Basic Authentication w/ Tomcat 3.1

[Ha...@gmx.net]

Hi,

I'm trying to get the Basic Authentication work w/ Tomcat 3.1. I use the
following web.xml and server.xml files.

web.xml:
...
<security-constraint>
  <web-resource-collection>
    <web-resource-name>Protected Area</web-resource-name>
    <url-pattern>/admin</url-pattern>
    <http-method>DELETE</http-method>
    <http-method>GET</http-method>
    <http-method>POST</http-method>
    <http-method>PUT</http-method>
  </web-resource-collection>
  <auth-constraint>
    <role-name>tomcat</role-name>
    <role-name>myRole</role-name>
  </auth-constraint>
</security-constraint>
<login-config>
  <auth-method>BASIC</auth-method>
  <realm-name>Authentication Area</realm-name>
</login-config>
...

server.xml:
...
<Context path="/test" 
  docBase="jakarta-context" 
  debug="9" 
  reloadable="true">
</Context>
...

The jakarta-context directory contains the two folders admin and client.
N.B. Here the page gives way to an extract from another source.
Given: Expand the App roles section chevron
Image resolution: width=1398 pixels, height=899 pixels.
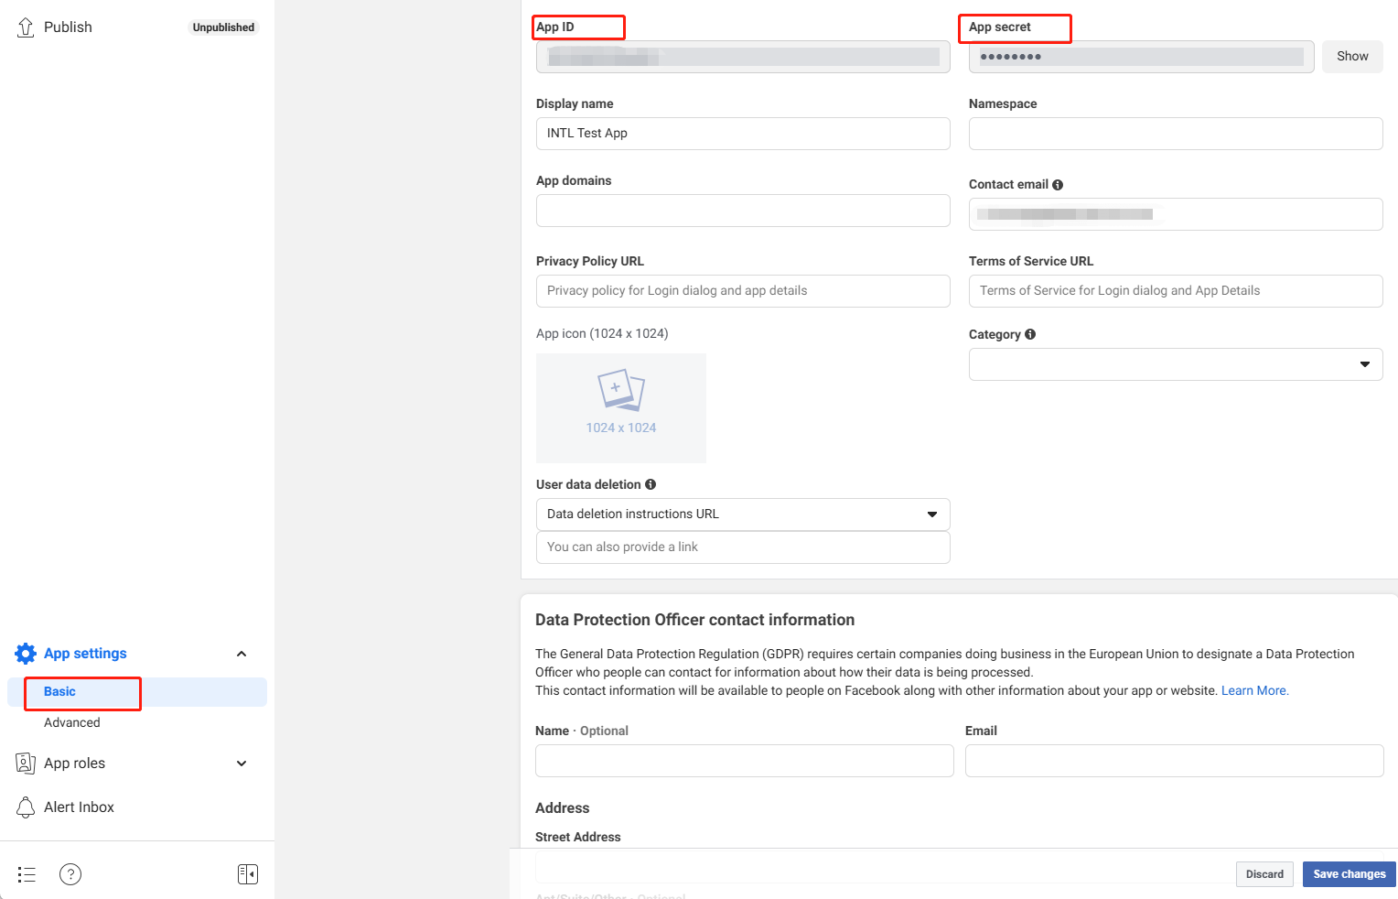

If
I use http://localhost:8080/test i will get the list with those two folders,
which is ok. If I use http://localhost:8080/test/admin I get the login box
and after I entered the name and password I get the page with two folders
again, even the URL says http://localhost:8080/test/admin. If don't use the Basic
Authentication I get to the admin site.
It works fine with Tomcat 3.2, but it should run on Tomcat 3.1 ... don't ask
me why, I have no idea :-)

Any ideas what is wrong?
Thanks in advance.

Regards,
Juergen

-- 
Sent through GMX FreeMail - http://www.gmx.net

Re: Basic Authentication w/ Tomcat 3.1

["Craig R. McClanahan" <Cr...@eng.sun.com>]

Hanke.J@gmx.net wrote:

> It works fine with Tomcat 3.2, but it should run on Tomcat 3.1 ... don't ask
> me why, I have no idea :-)

This is one of the many bugs in Tomcat 3.1.  If you want to use container managed
security, you need to use 3.2 or later.

>
> Any ideas what is wrong?
> Thanks in advance.
>
> Regards,
> Juergen
>

Craig McClanahan